The file you need to complete:

/* dot_output.c: write graph in dot format */
 
# include <err.h>
# include <stdio.h>
# include <stdlib.h>
 
# include "dot_output.h"
# include "graph.h"
 
void dot_output(const char *fname, struct graph *g) {
  FILE *file;
  file = fopen(fname, "w");
  if (file == NULL) {
    warn("can't open %s", fname);
    return;
  }
  /**********/
  /* FIX ME */
  /**********/
  fclose(file);
}

Depth First

Goal: DFS algorithm that prints the spanning tree and add the backward edges.

Printing helper

Here are some code to print the spanning tree in dot:

/* spanning_tree_print.h: tools for spanning tree display */
 
# ifndef S3_PRACTICAL_SPANNING_TREE_PRINT_H_
# define S3_PRACTICAL_SPANNING_TREE_PRINT_H_
 
# include <err.h>
# include <stdio.h>
# include <stdlib.h>
 
static FILE *target_file = NULL;
 
/* open and initilize spanning tree output */
static inline
int init_spanning_output(const char *fname) {
  if (target_file != NULL) {
    warnx("an output file is already opened");
    return 0;
  }
  target_file = fopen(fname, "w");
  if (target_file == NULL) {
    warnx("can't open output file %s", fname);
    return 0;
  }
  fprintf(target_file, "digraph Spanning {\n");
  return 1;
}
 
/* finish and close spanning tree output */
static inline
int close_spanning_output() {
  if (target_file == NULL) {
    warnx("can't close not opened output file");
    return 0;
  }
  fprintf(target_file, "}\n");
  fclose(target_file);
  target_file = NULL;
  return 1;
}
 
/* print discovery edge */
static inline
void print_discovery(unsigned s, unsigned d) {
  if (target_file)
    fprintf(target_file, "  %u -> %u;\n", s, d);
}
 
/* print backward edge */
static inline
void print_backward(unsigned s, unsigned d) {
  if (target_file)
    fprintf(target_file, "  %u -> %u [constraint=false color=red];\n", s, d);
}
 
# endif /* S3_PRACTICAL_SPANNING_TREE_PRINT_H_ */

The algorithm

We perform a traditional DFS using a calling function and its recursive sub-function. Marking of vertices is done using pre-order numbering.

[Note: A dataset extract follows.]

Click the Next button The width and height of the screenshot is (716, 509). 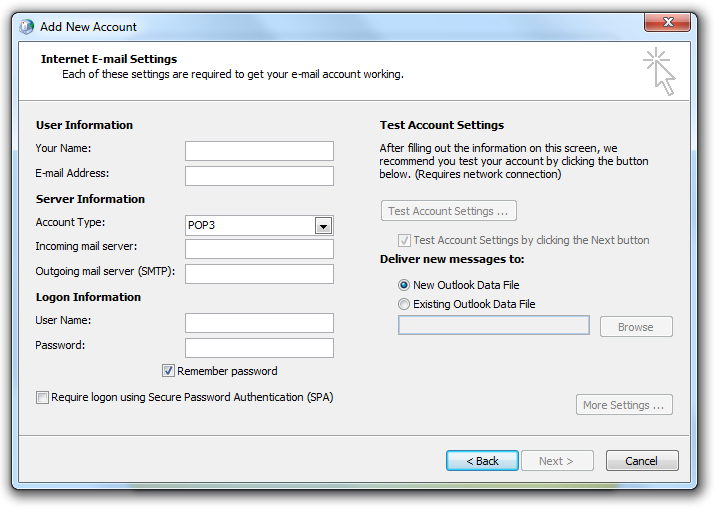click(557, 461)
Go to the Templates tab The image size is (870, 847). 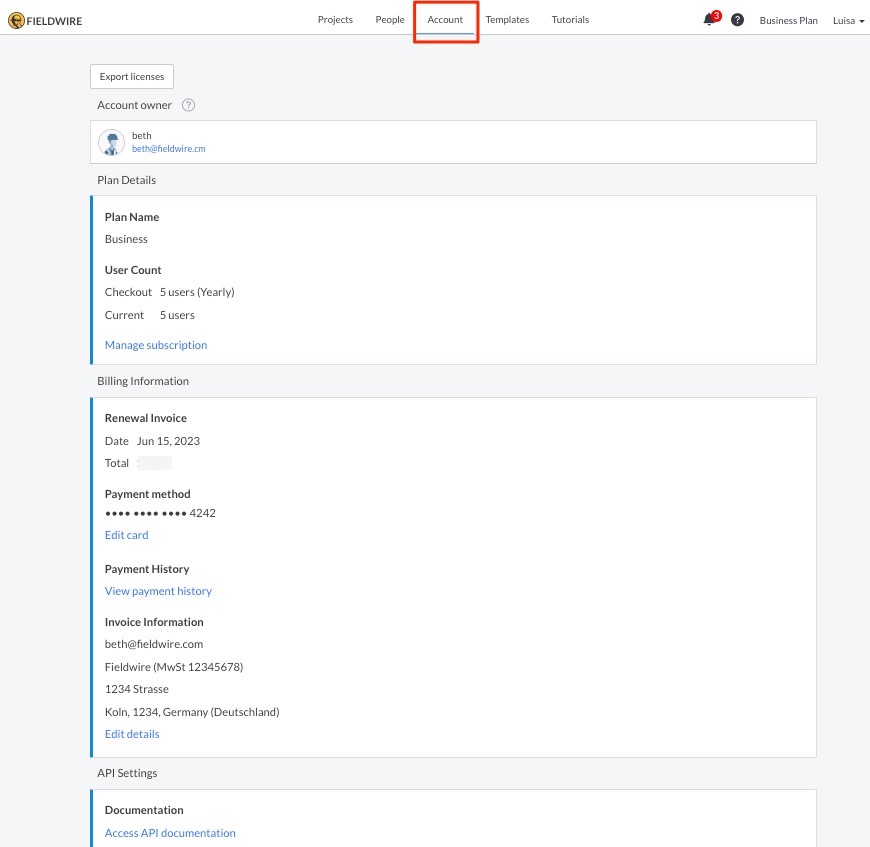(507, 20)
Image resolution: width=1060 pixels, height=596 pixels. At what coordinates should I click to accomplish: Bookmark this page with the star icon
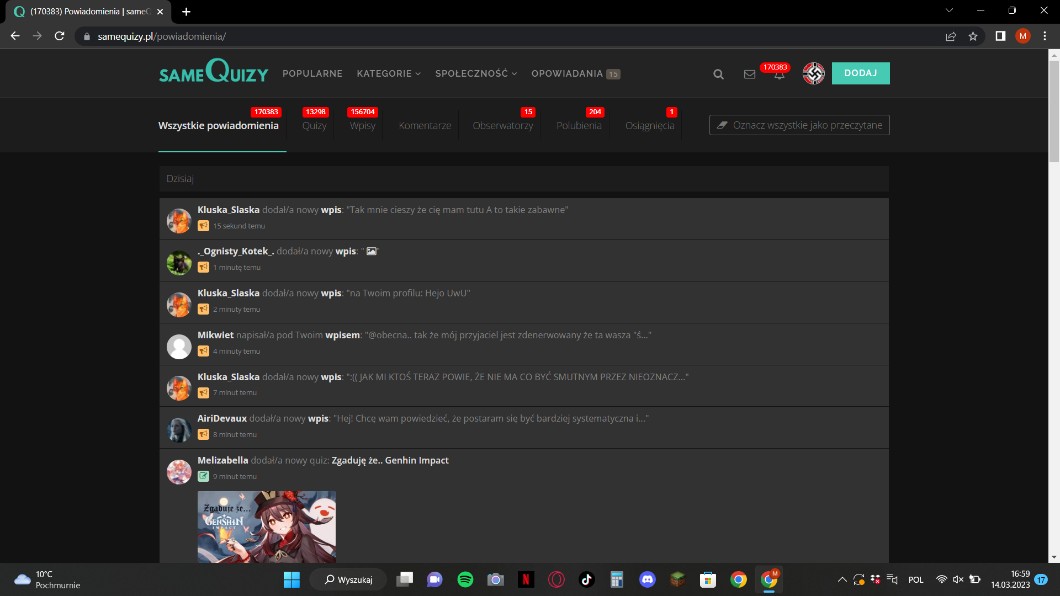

In order to correctly detect backward edges, we use parent information and pre-order numbering. An edge u -- v is backward if:

  • v is marked (so u -- v is not a discovery edge)
  • v is not the parent of u in the traversal
  • pre[v] < pre[u] (pre contains pre-order numbering.)

The last condition ensures that we only print each backward edge once.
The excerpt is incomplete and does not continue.